November 23, 2021 at 10:42 pmpramod1314SubscriberThank you for the reply.
I have made following changes:
1) Force and Displacement Convergence tolerance to 0.01
2)Detection Method of the contact to Nodal Normal to Target
3) Method: Normal Lagrange
4) I changed vertex blend /fillet radius and also changed the mesh size to keep almost 10 elements in each iteration (as you suggested).
I can see the results are close to each other but the stress values are very high.
Can I trust these values?
Augmented Lagrange gives the value in the range of 700 Mpa if penetration tolerance is program controlled (penetration is 1 % of deformation).
November 24, 2021 at 12:39 ampeteroznewmanSubscriberI didn't explain myself clearly enough. When I suggested a 0.4 mm corner radius which would have 10 elements around it at an element size of 0.04 mm, I meant that the 0.4 mm blend radius would remain fixed at that value, while the number of elements would increase around the blend as the element size became smaller and smaller.
This is a Mesh Independence Study. For a fixed geometry, what element size is needed to get a stress result that doesn't change.

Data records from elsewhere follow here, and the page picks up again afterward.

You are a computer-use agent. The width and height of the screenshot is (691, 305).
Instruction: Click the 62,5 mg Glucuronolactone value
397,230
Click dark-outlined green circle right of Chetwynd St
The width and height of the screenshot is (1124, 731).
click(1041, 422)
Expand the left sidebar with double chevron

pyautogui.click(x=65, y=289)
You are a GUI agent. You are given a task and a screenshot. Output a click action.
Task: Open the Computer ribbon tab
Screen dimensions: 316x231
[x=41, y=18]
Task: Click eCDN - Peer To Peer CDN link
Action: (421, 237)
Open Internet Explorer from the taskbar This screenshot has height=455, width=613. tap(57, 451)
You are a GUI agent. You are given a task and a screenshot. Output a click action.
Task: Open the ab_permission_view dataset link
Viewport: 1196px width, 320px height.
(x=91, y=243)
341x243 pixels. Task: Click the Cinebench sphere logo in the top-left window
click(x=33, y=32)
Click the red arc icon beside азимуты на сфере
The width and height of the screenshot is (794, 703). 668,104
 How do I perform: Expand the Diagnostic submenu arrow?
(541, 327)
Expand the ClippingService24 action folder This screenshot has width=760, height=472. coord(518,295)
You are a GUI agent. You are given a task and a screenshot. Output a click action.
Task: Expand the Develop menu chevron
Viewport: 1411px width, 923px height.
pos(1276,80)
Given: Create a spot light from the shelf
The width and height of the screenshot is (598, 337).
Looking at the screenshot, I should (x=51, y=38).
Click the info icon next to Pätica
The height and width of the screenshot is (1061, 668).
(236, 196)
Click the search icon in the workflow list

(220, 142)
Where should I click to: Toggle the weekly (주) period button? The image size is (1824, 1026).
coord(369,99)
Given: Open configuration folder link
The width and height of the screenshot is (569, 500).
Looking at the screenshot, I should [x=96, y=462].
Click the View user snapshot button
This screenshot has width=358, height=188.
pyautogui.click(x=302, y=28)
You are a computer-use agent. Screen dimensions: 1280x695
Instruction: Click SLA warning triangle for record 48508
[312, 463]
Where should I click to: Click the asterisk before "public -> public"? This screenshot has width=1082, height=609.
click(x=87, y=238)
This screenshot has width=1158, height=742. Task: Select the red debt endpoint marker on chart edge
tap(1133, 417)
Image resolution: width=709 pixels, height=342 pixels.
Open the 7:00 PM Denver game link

Discard the results you have and run a study at a fixed P87 - VertexBlend2 size of 0.4 mm
I also said that mesh independence studies use a fixed ratio of element size. Using the ratio of 2, the element size sequence is 0.04, 0.02, 0.01, 0.005, 0.0025, 0.00125.
That sequence should show the mesh independent value of stress for the Top and Bottom parts at a Vertex Blend size of 0.4 mm.
If you want to see the stress at a smaller Vertex Blend, then you would rerun the study at some other fixed value of Vertex Blend.
November 24, 2021 at 12:46 amNovember 24, 2021 at 12:53 ampeteroznewmanSubscriberYou can start with the current blend radius shown. Start the element size at 1/10 of that radius and divide it by 2 five times then plot those six points.